What it's for (Indications)
- Docetaxel is indicated for the treatment of locally advanced or metastatic breast cancer, adjuvant treatment of breast cancer, non-small cell lung cancer (after platinum therapy failure or in chemotherapy-naive patients), castration-resistant prostate cancer, gastric carcinoma, and squamous cell carcinoma of the head and neck.
Dosage Information
| Type | Guideline |
|---|---|
| Standard | Administer docetaxel intravenously over 1 hour every 3 weeks in a facility equipped to manage possible complications (e.g., anaphylaxis). Do not substitute BEIZRAY for other docetaxel products. * **Locally Advanced or Metastatic Breast Cancer**: 60 mg/m² to 100 mg/m² as a single agent. * **Adjuvant Breast Cancer**: 75 mg/m² administered 1 hour after doxorubicin 50 mg/m² and cyclophosphamide 500 mg/m² every 3 weeks for 6 cycles. * **Non-Small Cell Lung Cancer (NSCLC)**: After platinum therapy failure: 75 mg/m² as a single agent. Chemotherapy-naive: 75 mg/m² followed by cisplatin 75 mg/m². * **Castration-Resistant Prostate Cancer (CRPC)**: 75 mg/m² with 5 mg prednisone twice a day continuously. * **Gastric Carcinoma (GC)**: 75 mg/m² followed by cisplatin 75 mg/m² (both on day 1 only) followed by fluorouracil 750 mg/m² per day as a 24-hour IV (days 1-5), starting at the end of cisplatin infusion. * **Squamous Cell Carcinoma of the Head and Neck (SCCHN)**: 75 mg/m² followed by cisplatin 75 mg/m² IV (day 1), followed by fluorouracil 750 mg/m² per day as a 24-hour IV (days 1-5), starting at the end of cisplatin infusion. |
Safety & Warnings
Common Side Effects
- The most serious adverse reactions associated with docetaxel include toxic deaths, hepatic impairment, hematologic effects (such as neutropenia), enterocolitis and neutropenic colitis, severe hypersensitivity reactions (including anaphylaxis), fluid retention, second primary malignancies, cutaneous reactions, neurologic reactions, eye disorders, asthenia, and tumor lysis syndrome.

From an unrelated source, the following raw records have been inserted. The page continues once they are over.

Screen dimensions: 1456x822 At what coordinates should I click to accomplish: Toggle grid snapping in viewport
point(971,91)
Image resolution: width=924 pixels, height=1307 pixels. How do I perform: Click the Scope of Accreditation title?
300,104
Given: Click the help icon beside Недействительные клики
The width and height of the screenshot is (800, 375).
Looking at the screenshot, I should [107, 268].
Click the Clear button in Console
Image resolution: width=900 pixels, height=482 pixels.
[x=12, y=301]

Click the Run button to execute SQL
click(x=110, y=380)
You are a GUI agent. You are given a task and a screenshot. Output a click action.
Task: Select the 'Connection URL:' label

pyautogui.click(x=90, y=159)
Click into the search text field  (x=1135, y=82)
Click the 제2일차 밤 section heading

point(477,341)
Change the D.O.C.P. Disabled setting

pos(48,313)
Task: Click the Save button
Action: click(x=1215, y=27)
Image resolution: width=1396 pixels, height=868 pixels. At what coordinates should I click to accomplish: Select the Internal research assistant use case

- Common adverse reactions across all indications include infection.
Serious Warnings
- Black Box Warning: WARNING: TOXIC DEATHS, HEPATOTOXICITY, NEUTROPENIA, HYPERSENSITIVITY REACTIONS, and FLUID RETENTION. Treatment-related mortality associated with docetaxel is increased in patients with abnormal liver function, in patients receiving higher doses, and in patients with non-small cell lung carcinoma and a history of prior treatment with platinum-based chemotherapy who receive docetaxel as a single agent at a dose of 100 mg/m². Avoid the use of docetaxel in patients with abnormal liver function.
- Docetaxel carries warnings regarding: increased treatment-related mortality (toxic deaths), particularly in patients with abnormal liver function, higher doses, or NSCLC patients with prior platinum-based chemotherapy at 100 mg/m²; significant hepatic impairment; severe hematologic effects, notably neutropenia (requiring baseline neutrophil counts); enterocolitis and neutropenic colitis; potentially life-threatening hypersensitivity reactions; severe fluid retention; the risk of second primary malignancies; various cutaneous reactions; neurologic toxicities; eye disorders; asthenia; and tumor lysis syndrome.
- The alcohol content in certain formulations may also be a consideration.
- Administration should occur in a facility prepared to manage acute complications.
How it Works (Mechanism of Action)
Docetaxel is a semisynthetic taxane antineoplastic agent that exerts its cytotoxic effects primarily through a distinct mechanism involving microtubules, which are essential components of the cellular cytoskeleton. This drug promotes the assembly of tubulin into stable microtubules and simultaneously inhibits their depolymerization. By stabilizing these microtubule structures, docetaxel disrupts the dynamic equilibrium of the cellular microtubule network, which is critical for various cellular processes, including cell division, intracellular transport, and cell motility. Specifically, this sustained stabilization prevents the formation of a functional mitotic spindle apparatus, arresting cancer cells in the G2/M phase of the cell cycle. This prolonged mitotic arrest ultimately triggers cascades leading to programmed cell death (apoptosis) in susceptible tumor cells, thereby inhibiting proliferation. Its binding site is primarily on the beta-tubulin subunit within assembled microtubules, influencing microtubule dynamics in a manner distinct from agents that inhibit assembly.